Importância mais significativa desta tradução foi que
agora a Bíblia estava acessível a todos (que soubessem ler). Como os cultos nas
igrejas reformadas eram no vernáculo [a igreja católica continuou com cultos em
latim até o Concílio Vaticano 2º (1962-65)] se criaram escolas junto a cada
igreja para se ensinar a leitura, assim o povo poderia ler a Bíblia e ler os
hinos nos cultos.
Assim a Escola como conhecemos hoje é produto da Reforma
Protestante. A primeira ordem religiosa ensinante da igreja romana (antes as
ordens religiosas são pregadoras, esmolastes, orantes, hospitalares,
militares...) é a companhia de Jesus (jesuítas) fundada por Inácio de Loyola em
1531.
Paradoxalmente a Reforma Luterana é muito benéfica à
igreja romana, pois com a contrarreforma há a refontização, na busca das
verdades e das práticas que haviam sido perdidas.

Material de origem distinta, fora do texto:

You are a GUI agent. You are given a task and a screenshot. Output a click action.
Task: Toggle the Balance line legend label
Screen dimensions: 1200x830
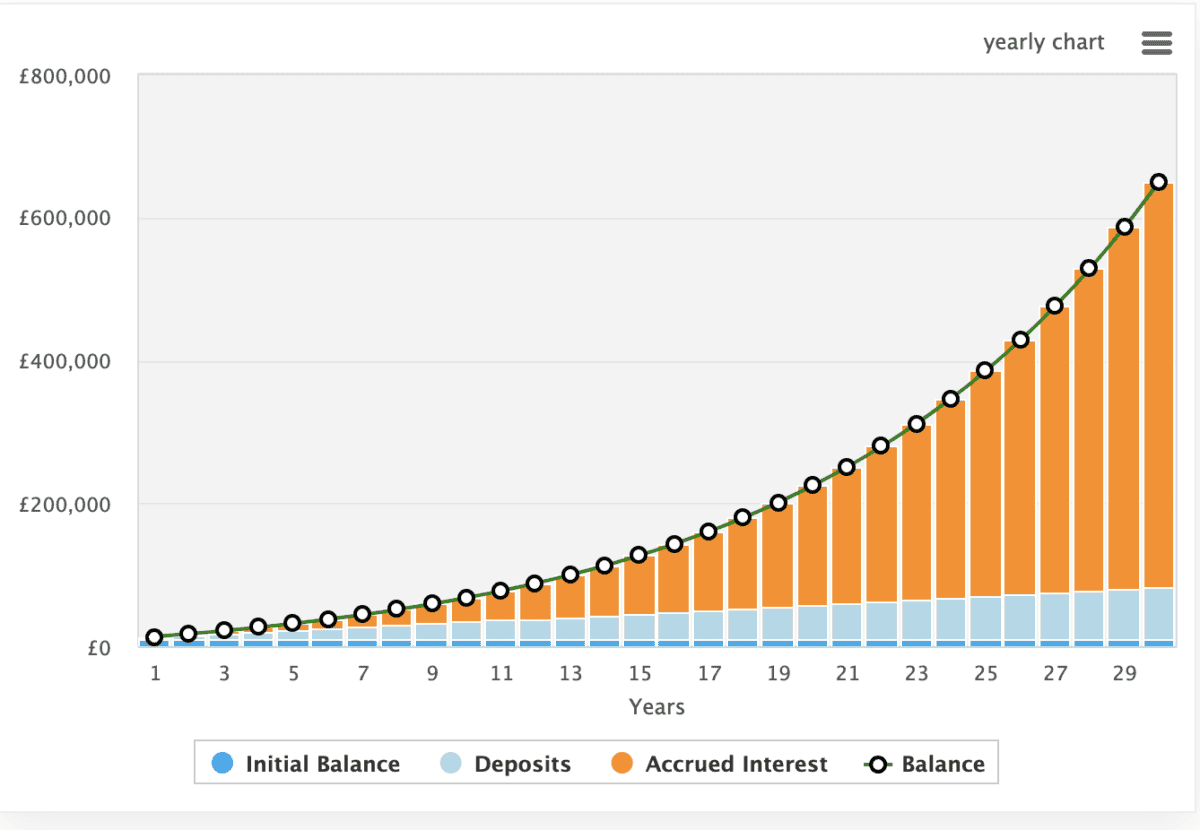tap(942, 765)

Na recordação de quando 1º de novembro era dia santo
religioso ou dia de preceito, desejo uma quinta-feira na expectativa de um
feriadão.
A blogada de hoje, sem desmerecer as demais, contém uma essência ditática formidável. Os fatos históricos comentados, fugindo à narrativa maçante transformam o conhecimento da história em prazerosa leitura.
ResponderExcluirabraços
Antonio Jorge
Limerique
ResponderExcluirHoje queremos entender a história
Como uma linha reta obrigatória
Nada mais imperfeito
Construir conceito
Quando inexiste qualquer trajetória.